All the delights of our earth will be restored and recreated. The fractures between God and humanity, between human beings, between humanity and the natural environment and between God and his creation will be mended,* totally and for ever, through the cross of Christ, who is the firstborn of all creation (Colossians 1:15).

Sunset and rainbows, roses and redwoods, paintings and music - all will be ours to enjoy, unspoilt. The damaged earth healed, the lion eating straw beside the ox. Perhaps we will all understand and rejoice in the poetry of each others' languages; perhaps we will meet and recognise with joy 'the infant that lived but a few days' (Isaiah 65:20). Maybe we will live in cities - the promised new Jerusalem (Revelation 21:2).

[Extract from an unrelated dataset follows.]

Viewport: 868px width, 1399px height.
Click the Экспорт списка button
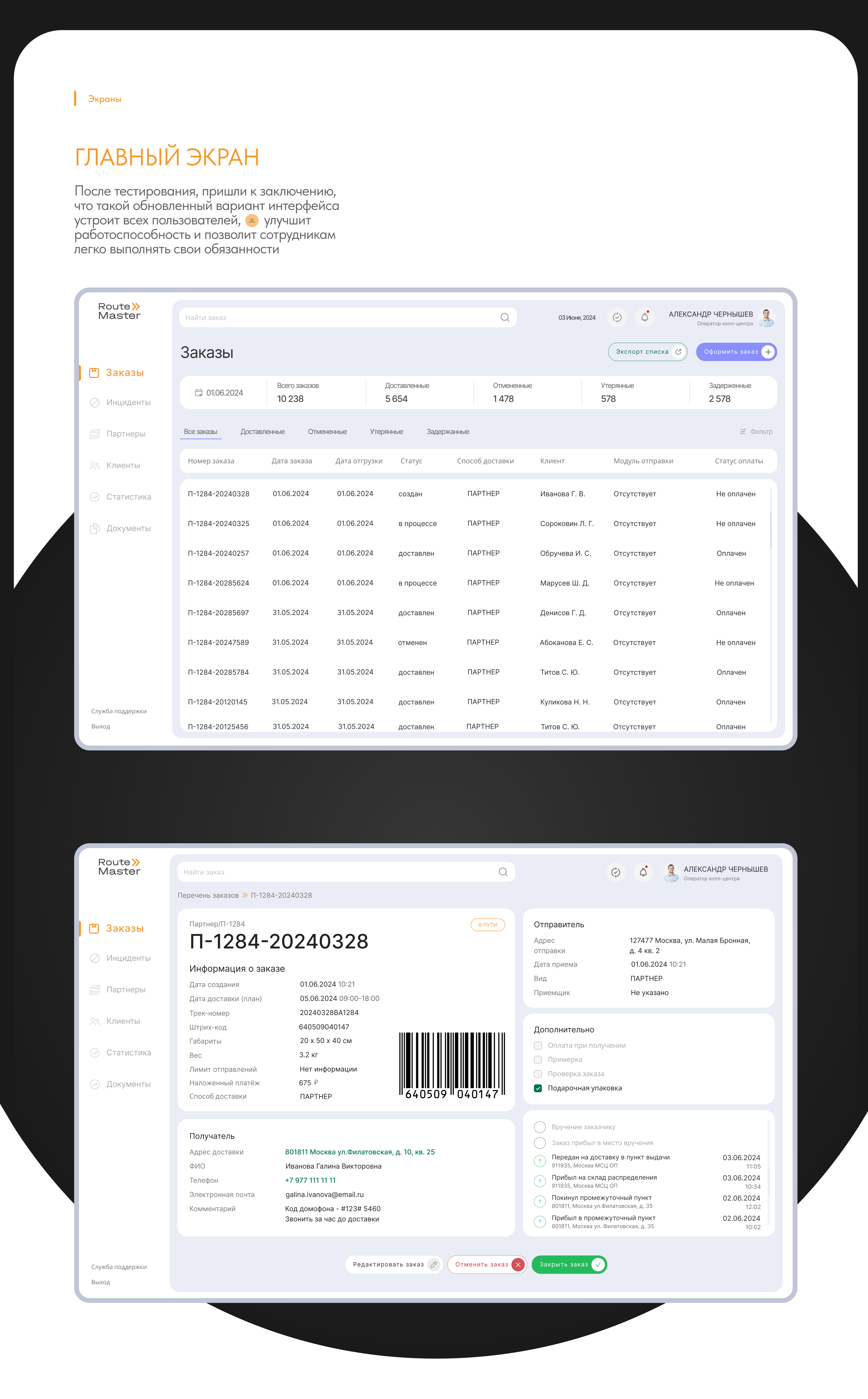[x=647, y=351]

When we pray, 'Your will be done on earth as in heaven,' we are 'invoking a blessing in the land', and promising to do all we can to continue the process of restoration and redemption that Jesus began on the cross, not just in individual lives, but in the world around us. Our work, whatever we do, is to make our earth more like his heaven until he comes again in glory and creates a new earth.